Identifying language from songs

Himadri Mukherjee, Ankita Dhar, Sk Md Obaidullah, KC Santosh, Santanu Phadikar, Kaushik Roy

Published: 2021, Last Modified: 07 Nov 2024Multim. Tools Appl. 2021EveryoneRevisionsBibTeXCC BY-SA 4.0

Abstract: Audio signal-based applications have significantly evolved over the last decade from speech recognizers to audio-based search engines, and healthcare is no exception. It also holds true when multimedia content needs to be analyzed. One of the most popular and rapidly increasing sources of multimedia is music that can be in either audio or video format. To efficiently retrieve data, such ever-increasing information demands for different indexing and categorization techniques.

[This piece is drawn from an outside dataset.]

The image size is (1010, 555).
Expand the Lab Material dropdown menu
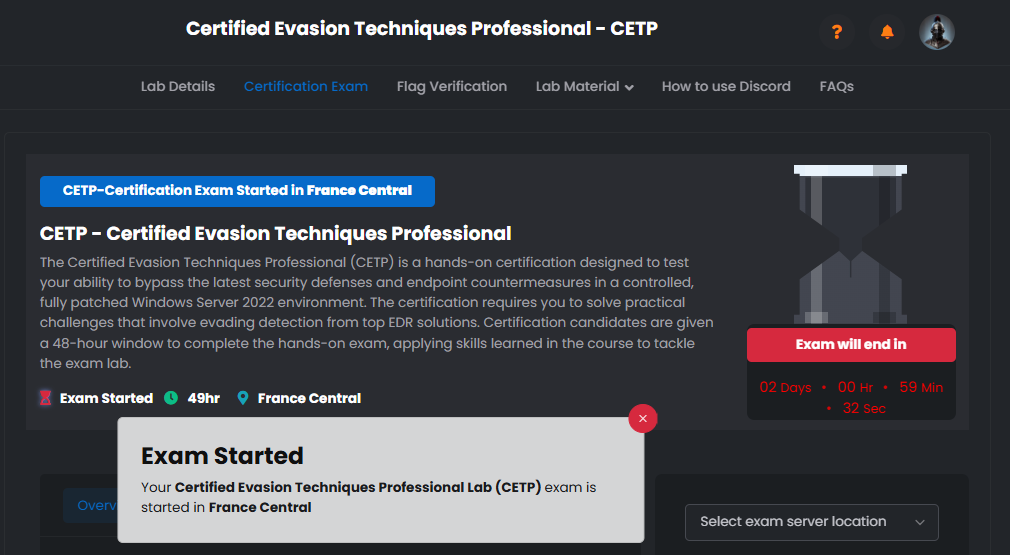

The automated song search engines can benefit largely from a language identifier that can segregate songs by the language used. In this paper, we propose to identify the language of songs using Line Spectral Frequency-Approximation Gradation (LSF-AG) features and an ensemble learning-based classification technique. Ensemble learning was used due to its better generalization ability. Using 70+ hours of data for three different languages: English, Bangla, and Hindi, in our experiments, we achieved the highest average accuracy of 98.61% that outperforms standard techniques. Further, the robustness of the system was tested by taking noisy datasets into account.